What you should do
Rewrite the records from the first line through the line containing "cursor is located at coordinates (498, 127).", replacing each "element" with "item" and leaving everything else unchanged.

# # # # #

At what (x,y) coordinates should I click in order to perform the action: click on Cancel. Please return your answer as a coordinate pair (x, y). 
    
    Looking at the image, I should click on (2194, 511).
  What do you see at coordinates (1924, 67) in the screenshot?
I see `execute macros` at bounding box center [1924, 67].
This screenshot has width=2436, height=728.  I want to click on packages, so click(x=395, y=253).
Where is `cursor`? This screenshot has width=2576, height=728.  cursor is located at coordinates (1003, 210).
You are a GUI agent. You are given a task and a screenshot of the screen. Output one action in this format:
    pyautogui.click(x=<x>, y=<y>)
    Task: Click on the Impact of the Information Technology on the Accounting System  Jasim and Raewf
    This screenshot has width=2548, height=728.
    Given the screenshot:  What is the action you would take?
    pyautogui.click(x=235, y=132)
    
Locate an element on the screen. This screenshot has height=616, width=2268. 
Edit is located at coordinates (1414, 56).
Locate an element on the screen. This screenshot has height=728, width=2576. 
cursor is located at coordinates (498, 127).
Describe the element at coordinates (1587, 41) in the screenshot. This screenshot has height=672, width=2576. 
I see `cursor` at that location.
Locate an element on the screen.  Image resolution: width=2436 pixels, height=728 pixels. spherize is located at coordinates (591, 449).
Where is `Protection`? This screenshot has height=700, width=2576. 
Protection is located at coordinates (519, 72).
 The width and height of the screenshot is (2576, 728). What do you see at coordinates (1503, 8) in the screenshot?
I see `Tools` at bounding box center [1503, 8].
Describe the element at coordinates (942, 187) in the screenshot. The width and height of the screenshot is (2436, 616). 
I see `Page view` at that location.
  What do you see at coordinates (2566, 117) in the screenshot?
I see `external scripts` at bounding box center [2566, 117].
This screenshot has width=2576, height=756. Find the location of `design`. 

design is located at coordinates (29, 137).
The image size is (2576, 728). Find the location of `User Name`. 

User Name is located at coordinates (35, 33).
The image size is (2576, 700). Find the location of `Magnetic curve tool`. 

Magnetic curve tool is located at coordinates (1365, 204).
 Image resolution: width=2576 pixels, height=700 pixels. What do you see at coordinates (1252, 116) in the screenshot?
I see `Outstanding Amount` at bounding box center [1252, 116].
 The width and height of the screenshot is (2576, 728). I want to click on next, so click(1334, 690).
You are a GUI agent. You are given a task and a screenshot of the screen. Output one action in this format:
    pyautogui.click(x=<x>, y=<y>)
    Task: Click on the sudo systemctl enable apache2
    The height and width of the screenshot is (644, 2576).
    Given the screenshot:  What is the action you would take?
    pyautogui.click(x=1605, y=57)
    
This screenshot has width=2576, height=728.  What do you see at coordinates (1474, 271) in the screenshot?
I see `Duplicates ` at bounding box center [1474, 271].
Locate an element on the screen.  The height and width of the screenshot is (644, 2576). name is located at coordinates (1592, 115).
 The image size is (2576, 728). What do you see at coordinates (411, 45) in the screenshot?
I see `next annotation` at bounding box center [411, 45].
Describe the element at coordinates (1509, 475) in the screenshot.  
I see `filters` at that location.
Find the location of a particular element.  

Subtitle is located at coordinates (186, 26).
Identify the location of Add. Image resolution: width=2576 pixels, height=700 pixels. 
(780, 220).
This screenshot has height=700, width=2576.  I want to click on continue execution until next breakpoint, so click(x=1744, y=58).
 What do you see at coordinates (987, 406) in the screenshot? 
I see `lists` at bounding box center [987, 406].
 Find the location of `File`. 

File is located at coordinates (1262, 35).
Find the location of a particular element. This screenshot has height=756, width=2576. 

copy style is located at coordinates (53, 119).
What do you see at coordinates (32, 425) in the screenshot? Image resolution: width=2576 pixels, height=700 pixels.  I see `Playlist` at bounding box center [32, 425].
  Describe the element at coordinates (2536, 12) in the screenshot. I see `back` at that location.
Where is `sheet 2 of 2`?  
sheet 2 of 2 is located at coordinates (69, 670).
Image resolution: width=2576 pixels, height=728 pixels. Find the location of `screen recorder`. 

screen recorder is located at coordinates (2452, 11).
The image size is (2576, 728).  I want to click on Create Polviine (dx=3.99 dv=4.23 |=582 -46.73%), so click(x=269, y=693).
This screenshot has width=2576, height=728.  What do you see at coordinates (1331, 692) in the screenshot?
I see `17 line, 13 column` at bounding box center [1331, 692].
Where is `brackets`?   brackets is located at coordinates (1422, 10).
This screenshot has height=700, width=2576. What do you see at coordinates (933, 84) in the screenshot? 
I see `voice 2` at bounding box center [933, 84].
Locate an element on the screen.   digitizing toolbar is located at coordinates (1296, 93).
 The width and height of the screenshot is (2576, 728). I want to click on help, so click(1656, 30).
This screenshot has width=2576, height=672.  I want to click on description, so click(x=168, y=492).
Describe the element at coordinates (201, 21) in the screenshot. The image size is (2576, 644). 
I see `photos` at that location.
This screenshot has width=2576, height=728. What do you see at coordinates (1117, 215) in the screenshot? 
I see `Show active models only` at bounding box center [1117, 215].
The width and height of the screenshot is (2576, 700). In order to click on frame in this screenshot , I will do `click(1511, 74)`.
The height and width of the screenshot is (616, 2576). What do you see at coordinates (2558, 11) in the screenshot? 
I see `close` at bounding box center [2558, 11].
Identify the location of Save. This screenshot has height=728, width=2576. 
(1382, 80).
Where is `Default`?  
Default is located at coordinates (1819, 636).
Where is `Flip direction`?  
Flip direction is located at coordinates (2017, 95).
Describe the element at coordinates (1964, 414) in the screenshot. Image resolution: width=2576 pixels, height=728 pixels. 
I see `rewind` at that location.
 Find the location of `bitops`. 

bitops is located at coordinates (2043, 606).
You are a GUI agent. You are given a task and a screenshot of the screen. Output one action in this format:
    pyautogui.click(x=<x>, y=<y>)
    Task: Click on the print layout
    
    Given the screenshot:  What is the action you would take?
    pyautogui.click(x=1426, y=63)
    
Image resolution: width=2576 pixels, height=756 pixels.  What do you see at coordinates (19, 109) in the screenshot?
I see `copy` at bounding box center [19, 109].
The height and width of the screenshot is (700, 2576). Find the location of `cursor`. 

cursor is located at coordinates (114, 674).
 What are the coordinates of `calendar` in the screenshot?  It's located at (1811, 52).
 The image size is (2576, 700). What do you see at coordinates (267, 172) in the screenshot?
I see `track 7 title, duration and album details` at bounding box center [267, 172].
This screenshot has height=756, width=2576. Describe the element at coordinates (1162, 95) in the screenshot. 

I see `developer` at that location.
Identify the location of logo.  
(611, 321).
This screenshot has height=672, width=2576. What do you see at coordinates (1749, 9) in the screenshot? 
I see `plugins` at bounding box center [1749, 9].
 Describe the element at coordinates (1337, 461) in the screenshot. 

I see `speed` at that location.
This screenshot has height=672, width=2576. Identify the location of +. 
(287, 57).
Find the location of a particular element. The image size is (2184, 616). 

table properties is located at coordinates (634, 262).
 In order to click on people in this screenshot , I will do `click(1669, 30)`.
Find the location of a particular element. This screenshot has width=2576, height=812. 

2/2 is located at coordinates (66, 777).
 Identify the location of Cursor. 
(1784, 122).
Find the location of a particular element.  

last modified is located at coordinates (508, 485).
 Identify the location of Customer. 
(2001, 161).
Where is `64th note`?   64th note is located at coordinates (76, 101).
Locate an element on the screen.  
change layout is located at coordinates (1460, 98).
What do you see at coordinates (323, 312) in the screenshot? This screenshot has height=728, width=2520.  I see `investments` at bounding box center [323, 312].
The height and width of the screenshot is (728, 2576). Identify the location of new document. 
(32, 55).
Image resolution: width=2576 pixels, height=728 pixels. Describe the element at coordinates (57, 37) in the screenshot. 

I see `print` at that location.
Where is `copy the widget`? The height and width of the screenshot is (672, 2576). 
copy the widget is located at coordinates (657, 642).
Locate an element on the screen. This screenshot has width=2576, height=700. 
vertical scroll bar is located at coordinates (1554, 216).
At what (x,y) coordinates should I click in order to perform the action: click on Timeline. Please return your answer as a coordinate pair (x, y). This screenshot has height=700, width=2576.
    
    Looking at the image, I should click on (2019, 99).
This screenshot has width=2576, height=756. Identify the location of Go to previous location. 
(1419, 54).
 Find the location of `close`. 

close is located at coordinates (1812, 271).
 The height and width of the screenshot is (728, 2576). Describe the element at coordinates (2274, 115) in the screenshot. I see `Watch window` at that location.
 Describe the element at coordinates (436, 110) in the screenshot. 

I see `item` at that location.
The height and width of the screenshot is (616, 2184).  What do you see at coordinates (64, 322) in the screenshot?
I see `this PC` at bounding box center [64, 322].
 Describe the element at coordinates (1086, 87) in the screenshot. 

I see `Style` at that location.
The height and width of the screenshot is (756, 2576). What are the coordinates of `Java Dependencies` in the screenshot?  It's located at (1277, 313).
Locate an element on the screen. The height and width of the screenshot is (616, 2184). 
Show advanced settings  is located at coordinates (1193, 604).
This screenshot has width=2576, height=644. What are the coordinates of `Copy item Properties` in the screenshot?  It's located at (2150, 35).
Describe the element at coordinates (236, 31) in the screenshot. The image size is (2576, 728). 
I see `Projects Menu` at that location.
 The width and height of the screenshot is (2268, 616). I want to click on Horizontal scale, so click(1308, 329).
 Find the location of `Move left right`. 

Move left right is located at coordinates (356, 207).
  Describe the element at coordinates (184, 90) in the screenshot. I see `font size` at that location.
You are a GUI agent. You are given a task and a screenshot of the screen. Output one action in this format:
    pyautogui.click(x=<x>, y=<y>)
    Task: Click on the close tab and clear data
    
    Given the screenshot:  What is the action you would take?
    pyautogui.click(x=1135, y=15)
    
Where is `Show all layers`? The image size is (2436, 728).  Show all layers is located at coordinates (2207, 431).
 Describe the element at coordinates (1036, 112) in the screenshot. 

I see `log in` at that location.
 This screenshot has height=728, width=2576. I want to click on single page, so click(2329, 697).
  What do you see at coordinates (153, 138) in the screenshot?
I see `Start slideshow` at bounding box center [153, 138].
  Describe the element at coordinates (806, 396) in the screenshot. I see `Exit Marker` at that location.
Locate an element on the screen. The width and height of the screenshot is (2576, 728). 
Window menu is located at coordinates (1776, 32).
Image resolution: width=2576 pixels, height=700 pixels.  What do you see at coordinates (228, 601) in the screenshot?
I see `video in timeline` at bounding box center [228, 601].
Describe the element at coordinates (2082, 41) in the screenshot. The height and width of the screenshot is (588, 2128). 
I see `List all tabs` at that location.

# # # # #

The completed task
At what (x,y) coordinates should I click in order to perform the action: click on Cancel. Please return your answer as a coordinate pair (x, y). 
    
    Looking at the image, I should click on (2194, 511).
  What do you see at coordinates (1924, 67) in the screenshot?
I see `execute macros` at bounding box center [1924, 67].
This screenshot has width=2436, height=728.  I want to click on packages, so click(x=395, y=253).
Where is `cursor`? This screenshot has width=2576, height=728.  cursor is located at coordinates (1003, 210).
You are a GUI agent. You are given a task and a screenshot of the screen. Output one action in this format:
    pyautogui.click(x=<x>, y=<y>)
    Task: Click on the Impact of the Information Technology on the Accounting System  Jasim and Raewf
    This screenshot has width=2548, height=728.
    Given the screenshot:  What is the action you would take?
    pyautogui.click(x=235, y=132)
    
Locate an item on the screen. This screenshot has height=616, width=2268. 
Edit is located at coordinates (1414, 56).
Locate an item on the screen. This screenshot has height=728, width=2576. 
cursor is located at coordinates (498, 127).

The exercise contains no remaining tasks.